The federal government plans to begin making COVID-19 booster shots available next month to adults who have already received both doses of a Moderna or Pfizer vaccine.
Gov. Charlie Baker said plans for a booster program did not come up in a regular Tuesday call between governors and Biden administration officials “on all things vaccines and all things COVID.”
“First time I heard about it was when I got home last night and saw the news,” Baker said during a WGBH radio interview. “So, I have no guidance, alright, even though we spent an hour on the phone yesterday with all of the people who probably knew something about what this is all about, which really bums me out.”
Baker described himself as an “enthusiastic supporter of a booster program” and said that once Massachusetts has more information about timing and other details, the state will “move very aggressively to make sure that those who are eligible to get boosters get them.”

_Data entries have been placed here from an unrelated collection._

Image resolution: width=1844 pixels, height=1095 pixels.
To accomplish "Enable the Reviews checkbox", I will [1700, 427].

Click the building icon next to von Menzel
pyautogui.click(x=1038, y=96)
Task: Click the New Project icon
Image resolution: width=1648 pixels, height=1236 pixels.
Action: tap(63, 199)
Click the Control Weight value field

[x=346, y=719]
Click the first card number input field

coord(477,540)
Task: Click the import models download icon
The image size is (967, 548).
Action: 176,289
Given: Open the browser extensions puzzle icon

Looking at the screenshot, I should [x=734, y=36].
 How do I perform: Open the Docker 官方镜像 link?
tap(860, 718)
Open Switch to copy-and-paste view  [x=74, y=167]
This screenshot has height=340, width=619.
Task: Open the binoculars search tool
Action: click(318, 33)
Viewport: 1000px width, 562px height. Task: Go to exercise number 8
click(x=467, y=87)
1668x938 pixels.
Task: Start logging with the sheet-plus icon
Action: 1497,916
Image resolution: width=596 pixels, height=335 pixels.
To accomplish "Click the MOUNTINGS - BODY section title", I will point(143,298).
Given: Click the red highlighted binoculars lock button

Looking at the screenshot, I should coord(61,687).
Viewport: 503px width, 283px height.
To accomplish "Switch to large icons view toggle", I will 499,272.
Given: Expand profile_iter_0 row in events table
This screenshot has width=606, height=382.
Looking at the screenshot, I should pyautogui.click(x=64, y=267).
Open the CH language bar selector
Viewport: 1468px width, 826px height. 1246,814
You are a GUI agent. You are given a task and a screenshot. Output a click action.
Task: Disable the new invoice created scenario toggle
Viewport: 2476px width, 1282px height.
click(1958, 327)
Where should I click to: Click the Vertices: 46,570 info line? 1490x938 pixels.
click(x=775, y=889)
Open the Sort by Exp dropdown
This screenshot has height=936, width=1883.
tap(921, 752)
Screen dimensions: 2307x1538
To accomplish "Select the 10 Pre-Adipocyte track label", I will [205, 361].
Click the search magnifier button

“I think it’s really important that we do it, especially based on some of the studies that have come out of other countries that are farther ahead of us with respect to vaccines,” he said.
During a White House COVID-19 Response Team briefing Wednesday, top health officials said that while the three vaccines used in the United States are highly effective at reducing risks of severe disease, hospitalization and death from the coronavirus, data show that levels of protection against infection decrease over time. Booster shots, they said, extend the protection.
The Biden administration’s plan calls for the booster program to begin the week of Sept. 20, pending an independent evaluation by the Food and Drug Administration and dose recommendations from a Centers for Disease Control advisory panel.
Fully vaccinated adults age 18 and up would become eligible eight months after receiving their second doses of a Pfizer or Moderna vaccine.
“The plan ensures that people who were fully vaccinated earliest in the vaccination rollout will be eligible for a booster first,” Surgeon General Vivek Murthy said. “This includes our most vulnerable populations, like our health care providers, nursing home residents and other seniors.”